- **WHAT THE TASK REQUIRES**: Report how many lines of the entries below contain the word "computer", and nothing more.

****

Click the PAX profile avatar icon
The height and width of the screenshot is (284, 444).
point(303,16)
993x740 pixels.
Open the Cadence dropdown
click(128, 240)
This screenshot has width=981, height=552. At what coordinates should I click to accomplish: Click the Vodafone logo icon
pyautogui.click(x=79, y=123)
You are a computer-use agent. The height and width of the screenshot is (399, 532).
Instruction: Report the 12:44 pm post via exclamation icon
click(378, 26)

****

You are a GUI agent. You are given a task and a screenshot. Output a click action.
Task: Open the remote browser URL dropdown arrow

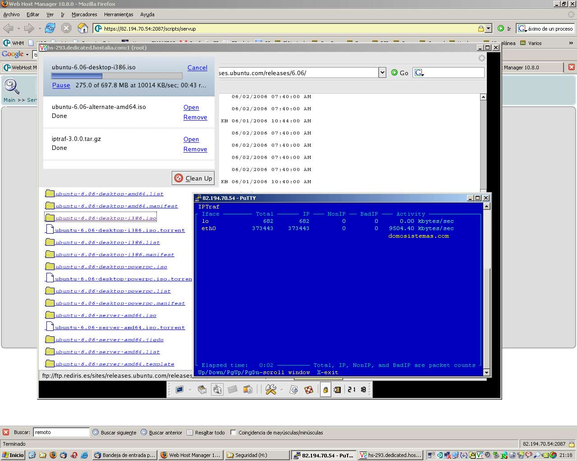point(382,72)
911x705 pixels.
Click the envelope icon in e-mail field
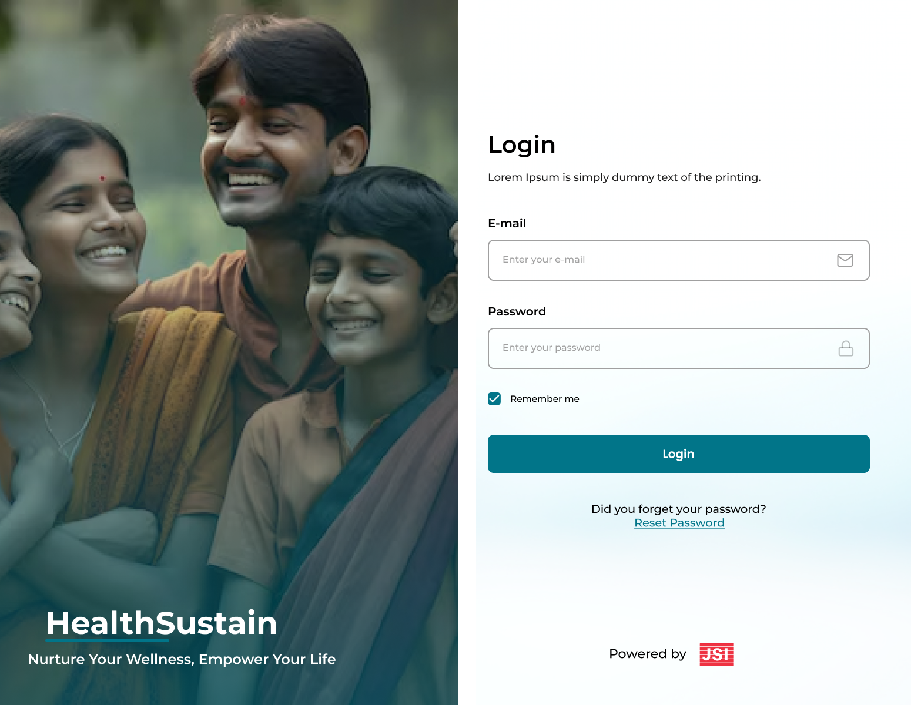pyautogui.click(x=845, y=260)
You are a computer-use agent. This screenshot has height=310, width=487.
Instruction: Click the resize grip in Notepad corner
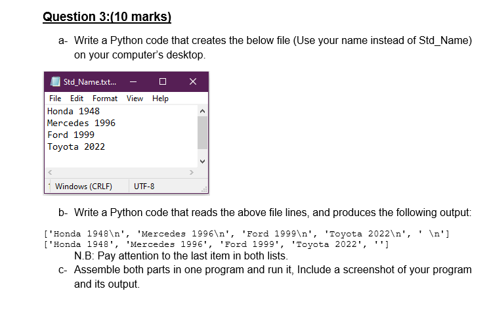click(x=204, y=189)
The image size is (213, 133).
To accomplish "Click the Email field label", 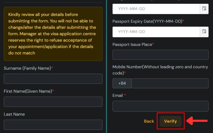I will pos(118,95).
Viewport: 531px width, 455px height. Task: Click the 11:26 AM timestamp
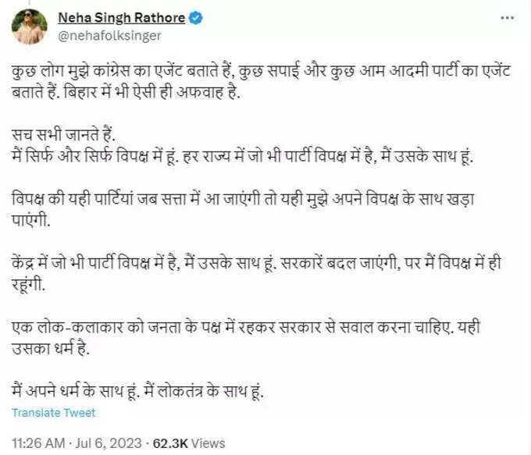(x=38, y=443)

****

- **FINISHED EXERCISE**: 2